** begin **

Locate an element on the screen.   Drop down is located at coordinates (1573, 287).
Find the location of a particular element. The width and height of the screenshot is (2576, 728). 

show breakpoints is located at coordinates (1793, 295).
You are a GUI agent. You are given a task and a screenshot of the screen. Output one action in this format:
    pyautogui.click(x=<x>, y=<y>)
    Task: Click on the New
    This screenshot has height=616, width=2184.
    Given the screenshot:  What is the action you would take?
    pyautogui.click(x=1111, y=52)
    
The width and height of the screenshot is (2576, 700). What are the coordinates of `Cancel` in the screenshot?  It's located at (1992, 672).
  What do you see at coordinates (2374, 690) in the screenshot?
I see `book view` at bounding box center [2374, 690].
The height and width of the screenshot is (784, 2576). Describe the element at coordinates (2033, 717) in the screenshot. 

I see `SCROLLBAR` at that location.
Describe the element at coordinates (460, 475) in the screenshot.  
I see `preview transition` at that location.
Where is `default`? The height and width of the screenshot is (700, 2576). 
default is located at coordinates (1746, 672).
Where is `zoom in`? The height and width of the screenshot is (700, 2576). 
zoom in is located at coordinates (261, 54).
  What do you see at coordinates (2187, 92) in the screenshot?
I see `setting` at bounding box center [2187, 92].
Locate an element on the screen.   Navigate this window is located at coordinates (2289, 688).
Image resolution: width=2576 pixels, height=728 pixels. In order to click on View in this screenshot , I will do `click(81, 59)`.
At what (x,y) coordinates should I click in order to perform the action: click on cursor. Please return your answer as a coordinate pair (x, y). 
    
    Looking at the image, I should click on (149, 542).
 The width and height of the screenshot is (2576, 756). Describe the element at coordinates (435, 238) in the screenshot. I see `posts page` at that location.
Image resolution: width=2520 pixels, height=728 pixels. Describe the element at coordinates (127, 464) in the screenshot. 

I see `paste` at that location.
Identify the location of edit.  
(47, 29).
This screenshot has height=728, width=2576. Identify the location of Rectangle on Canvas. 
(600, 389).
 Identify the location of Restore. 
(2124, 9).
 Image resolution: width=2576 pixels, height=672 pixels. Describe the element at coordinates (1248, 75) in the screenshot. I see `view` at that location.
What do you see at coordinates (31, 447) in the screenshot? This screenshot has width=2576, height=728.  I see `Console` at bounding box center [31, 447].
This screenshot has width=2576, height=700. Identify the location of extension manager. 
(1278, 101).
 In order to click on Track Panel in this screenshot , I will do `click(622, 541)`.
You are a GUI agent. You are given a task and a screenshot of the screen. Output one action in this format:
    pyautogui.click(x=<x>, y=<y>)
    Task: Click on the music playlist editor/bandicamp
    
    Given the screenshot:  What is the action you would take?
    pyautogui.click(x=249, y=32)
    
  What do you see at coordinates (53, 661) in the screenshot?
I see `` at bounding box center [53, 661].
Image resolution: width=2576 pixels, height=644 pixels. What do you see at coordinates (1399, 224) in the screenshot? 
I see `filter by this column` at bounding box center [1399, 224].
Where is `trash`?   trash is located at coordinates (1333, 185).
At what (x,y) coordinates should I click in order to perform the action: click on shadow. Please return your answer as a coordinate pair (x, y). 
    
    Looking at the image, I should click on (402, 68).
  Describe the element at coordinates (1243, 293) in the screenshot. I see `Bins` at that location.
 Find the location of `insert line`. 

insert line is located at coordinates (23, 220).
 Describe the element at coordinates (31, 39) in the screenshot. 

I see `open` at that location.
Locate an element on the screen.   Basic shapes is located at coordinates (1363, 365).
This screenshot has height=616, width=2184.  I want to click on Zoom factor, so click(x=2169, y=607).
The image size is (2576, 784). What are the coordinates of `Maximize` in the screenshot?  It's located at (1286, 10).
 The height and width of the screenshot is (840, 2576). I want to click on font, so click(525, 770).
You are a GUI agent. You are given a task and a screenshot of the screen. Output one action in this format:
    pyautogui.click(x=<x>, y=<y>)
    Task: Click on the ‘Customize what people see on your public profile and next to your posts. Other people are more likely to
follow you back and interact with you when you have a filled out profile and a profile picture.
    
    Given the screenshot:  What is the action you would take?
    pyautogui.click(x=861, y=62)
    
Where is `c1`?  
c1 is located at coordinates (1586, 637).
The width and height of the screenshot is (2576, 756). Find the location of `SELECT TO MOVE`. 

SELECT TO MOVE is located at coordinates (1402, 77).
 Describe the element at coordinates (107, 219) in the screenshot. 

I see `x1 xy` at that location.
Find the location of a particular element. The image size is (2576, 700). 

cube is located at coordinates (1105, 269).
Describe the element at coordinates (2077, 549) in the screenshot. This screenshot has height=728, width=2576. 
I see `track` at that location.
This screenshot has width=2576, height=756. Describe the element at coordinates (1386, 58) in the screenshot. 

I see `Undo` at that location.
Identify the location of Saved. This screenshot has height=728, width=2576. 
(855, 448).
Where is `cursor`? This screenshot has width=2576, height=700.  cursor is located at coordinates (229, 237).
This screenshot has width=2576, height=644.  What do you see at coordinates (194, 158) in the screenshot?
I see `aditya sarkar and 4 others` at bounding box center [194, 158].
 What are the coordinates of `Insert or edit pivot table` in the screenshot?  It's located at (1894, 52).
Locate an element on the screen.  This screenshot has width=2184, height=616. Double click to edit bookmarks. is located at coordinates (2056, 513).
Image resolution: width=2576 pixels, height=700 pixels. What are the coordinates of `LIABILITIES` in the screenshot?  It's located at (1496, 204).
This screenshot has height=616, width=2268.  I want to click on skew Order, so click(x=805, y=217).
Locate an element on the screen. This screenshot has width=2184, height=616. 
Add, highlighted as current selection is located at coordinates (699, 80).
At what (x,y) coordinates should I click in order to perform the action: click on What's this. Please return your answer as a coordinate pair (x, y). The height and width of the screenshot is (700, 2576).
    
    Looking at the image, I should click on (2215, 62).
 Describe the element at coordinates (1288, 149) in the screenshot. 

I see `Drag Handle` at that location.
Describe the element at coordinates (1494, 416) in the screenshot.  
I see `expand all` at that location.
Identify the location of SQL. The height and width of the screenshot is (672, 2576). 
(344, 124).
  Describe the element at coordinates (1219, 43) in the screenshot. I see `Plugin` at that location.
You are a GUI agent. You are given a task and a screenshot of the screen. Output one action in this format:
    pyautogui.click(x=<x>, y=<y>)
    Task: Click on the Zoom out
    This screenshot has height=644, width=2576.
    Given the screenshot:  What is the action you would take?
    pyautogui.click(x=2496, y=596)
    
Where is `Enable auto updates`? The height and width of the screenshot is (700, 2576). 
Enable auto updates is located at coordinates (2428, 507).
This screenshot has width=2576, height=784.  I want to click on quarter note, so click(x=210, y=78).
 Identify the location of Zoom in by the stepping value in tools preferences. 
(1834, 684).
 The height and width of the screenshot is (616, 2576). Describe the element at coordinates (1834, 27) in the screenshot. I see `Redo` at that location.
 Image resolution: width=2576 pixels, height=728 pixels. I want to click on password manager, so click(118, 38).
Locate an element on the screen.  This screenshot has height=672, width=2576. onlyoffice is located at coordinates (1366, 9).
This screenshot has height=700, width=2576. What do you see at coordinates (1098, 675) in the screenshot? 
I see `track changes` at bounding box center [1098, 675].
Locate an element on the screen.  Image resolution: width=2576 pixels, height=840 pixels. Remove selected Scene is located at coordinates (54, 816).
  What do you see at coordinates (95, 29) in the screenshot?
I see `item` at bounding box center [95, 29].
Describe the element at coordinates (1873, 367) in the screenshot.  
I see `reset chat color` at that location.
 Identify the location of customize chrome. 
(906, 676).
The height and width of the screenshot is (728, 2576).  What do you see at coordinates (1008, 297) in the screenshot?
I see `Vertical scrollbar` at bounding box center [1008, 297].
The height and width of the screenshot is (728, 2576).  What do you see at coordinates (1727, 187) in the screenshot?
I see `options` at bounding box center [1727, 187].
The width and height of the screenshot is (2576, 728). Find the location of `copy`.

** end **

» **WORK TO DO**
Copy the records verbatim, starting at the line that contains "Describe the element at coordinates (107, 219)" and ending at the line that contains "coordinates (229, 237).", with both of those lines included.

» **FINAL ANSWER**
 Describe the element at coordinates (107, 219) in the screenshot. 

I see `x1 xy` at that location.
Find the location of a particular element. The image size is (2576, 700). 

cube is located at coordinates (1105, 269).
Describe the element at coordinates (2077, 549) in the screenshot. This screenshot has height=728, width=2576. 
I see `track` at that location.
This screenshot has width=2576, height=756. Describe the element at coordinates (1386, 58) in the screenshot. 

I see `Undo` at that location.
Identify the location of Saved. This screenshot has height=728, width=2576. 
(855, 448).
Where is `cursor`? This screenshot has width=2576, height=700.  cursor is located at coordinates (229, 237).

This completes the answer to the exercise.